Macedonia Blas Flores (born 1958) is a Mexican human rights activist of hñañú origin. She was a candidate for the Nobel Peace Prize in 2005, because of the activism she wages against the violence suffered by the women of her tribe, the Otomi. Since 1997, she has headed the civil association Fotzi Ñahño, which aids Otomi.

==Biography==
Blas Flores is from El Bothe, San Ildefonso Tultepec, municipality of Amealco, Queretaro. The mother of 12 children spent decades selling handicrafts. Since 1997, she has worked for Fotzi Ñahño, where she speaks on human rights and gender violence against hñañú.

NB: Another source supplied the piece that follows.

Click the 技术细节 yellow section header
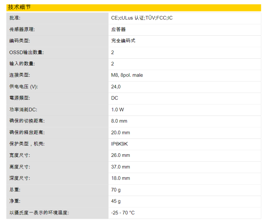The height and width of the screenshot is (221, 271). [19, 7]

Her work at the association features workshops for women regarding gender violence, prevention of violations among indigenous girls, prevention of women's alcoholism. She is also involved in projects for planting vegetables and she supports women's economic development. She says, "What I do is fine because I do it for all women who suffer violence."

In 2003, she was falsely accused by two women (mother and daughter) of adultery. The punishment in her rural indigenous village included being held down and having chili paste applied to her genitals, causing injury. The activist, advised by the human rights commission of the state of Hidalgo, filed a criminal complaint against the aggressor, becoming the first indigenous woman to do so. She traveled to Mexico City and informed members of Congress about her ordeal, a fact that caught the attention of activists and media. From this, Blas Flores decided to engage more actively in the defense of the rights of women hñañú, which earned her recognition as a candidate for the Nobel Peace Prize in 2005. This also spurred her to learn to read and write, and perform basic mathematical operations through Instituto Nacional para la Educación de los Adultos.

In 2005, Blas Flores was part of the proposed candidacy of Association of 1000 Women for the Nobel Peace Prize because of her activism supporting women in her community.

In 2017, Blas Flores was awarded the Medal of Honor "Nelson Mandela" of the Legislative Power of Querétaro.